* **PROMPT A**:
In the fishing forum post, what reputation did Milton have before the lake was drained?
* **PROMPT B**:
List every kind of fish named in the fishing forum post, using the names or abbreviations it uses.
* **PROMPT C**:
Carry on the fishing forum post from its last sentence.

* **SOURCE PASSAGE**:
===============

Amazing they can accomplish that given the water level fluctuations that occur some years. OK, I can understand not wanting to monkey with the walleye by introducing a hybrid species. But there was a post a little while back where the ODNR was quoted as saying there were "too many shad" in Berlin. Thus, walleye fishing could be really tough because there is no shortage of food for them. Maybe they need something in there to help eat up some of those shad, but what?

"Nuff said about Berlin. How about Milton as a potential saugeye fishery? Back when the lake was drained and I was walking around out there I don't think I had ever heard of saugeye. Maybe they hadn't been "invented" yet. Before the lake was drained, Milton had the reputation as a crappie/muskie lake. A few LMB and SMB here and there, and a walleye every so often.

===============

* **INFORMATION PROVIDED**:
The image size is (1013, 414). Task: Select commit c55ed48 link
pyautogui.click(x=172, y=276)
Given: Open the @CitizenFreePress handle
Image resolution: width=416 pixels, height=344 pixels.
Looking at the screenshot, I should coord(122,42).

===============

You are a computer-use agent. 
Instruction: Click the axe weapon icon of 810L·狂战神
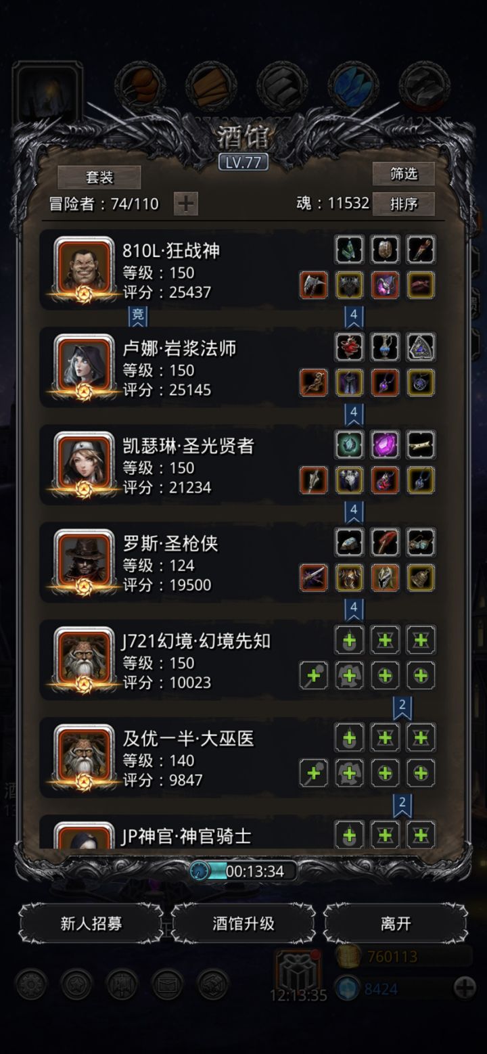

===============

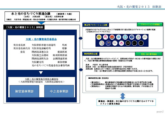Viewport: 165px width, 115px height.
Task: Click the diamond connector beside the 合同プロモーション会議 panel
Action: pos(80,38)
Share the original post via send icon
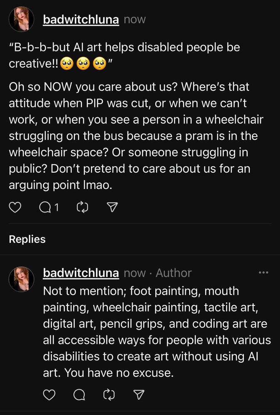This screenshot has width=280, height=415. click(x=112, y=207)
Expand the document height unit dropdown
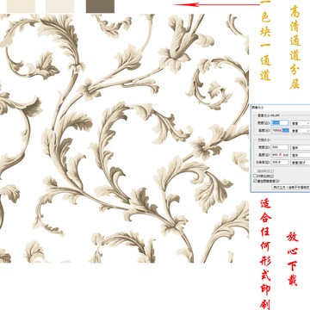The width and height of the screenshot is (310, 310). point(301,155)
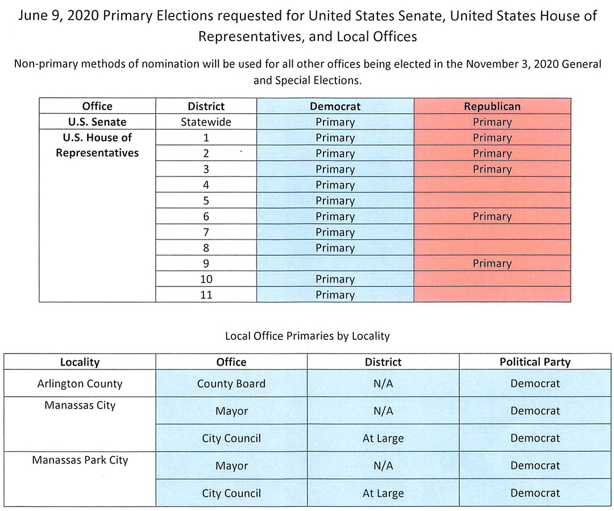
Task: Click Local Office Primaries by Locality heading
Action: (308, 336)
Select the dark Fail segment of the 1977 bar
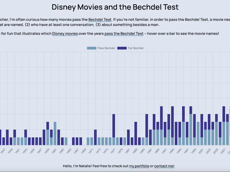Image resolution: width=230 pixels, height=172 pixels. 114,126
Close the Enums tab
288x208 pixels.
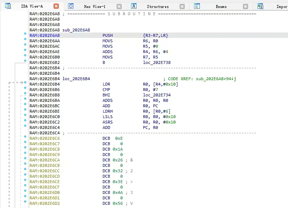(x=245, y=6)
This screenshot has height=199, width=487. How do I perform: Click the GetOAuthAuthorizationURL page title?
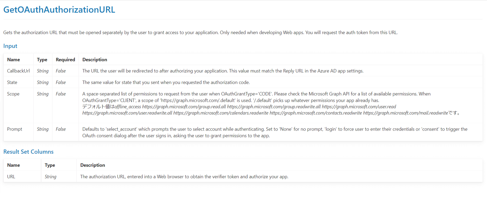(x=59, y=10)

===============

* **TASK RESPONSE A**:
Milton had the reputation of being a crappie/muskie lake.

* **TASK RESPONSE B**:
walleye, shad, saugeye, crappie, muskie, LMB, SMB

* **TASK RESPONSE C**:
My buddies and I started to figure out the walleye just before the dam was breached. Turns out that Milton was chock full of them! They just weren't always where you might expect. I can remember catching them in 4-5 FOW on a bluebird day with not a cloud in the sky! 

I don't know how well the fishery has come back since refilling. I know the state stuffed a ton of bass in there early on, but don't know if they've done anything with 'eyes.


----------



## shore warrior (Apr 5, 2015)

Walleye fishing is always tough in Berlin, they produce there naturally but the ODNR takes so many out to stock lakes that shouldn't have them. If they didn't do that for 15 years Berlin would be the walleye capital for an inland lake. Sad but true. Milton has a lot of little walleye, I never saw one bigger than 20 inches come out of there personally. ODNR are a bunch of idiots IMO. They are lazy as hell most of the year, yet they get paid. I have sent them videos of people breaking there rules. Never heard a peep back.


----------



## shore warrior (Apr 5, 2015)

Columbus don't care about us fishermen. All them idiots sit on there hands and get paid good money, that we fund.


----------



## shore warrior (Apr 5, 2015)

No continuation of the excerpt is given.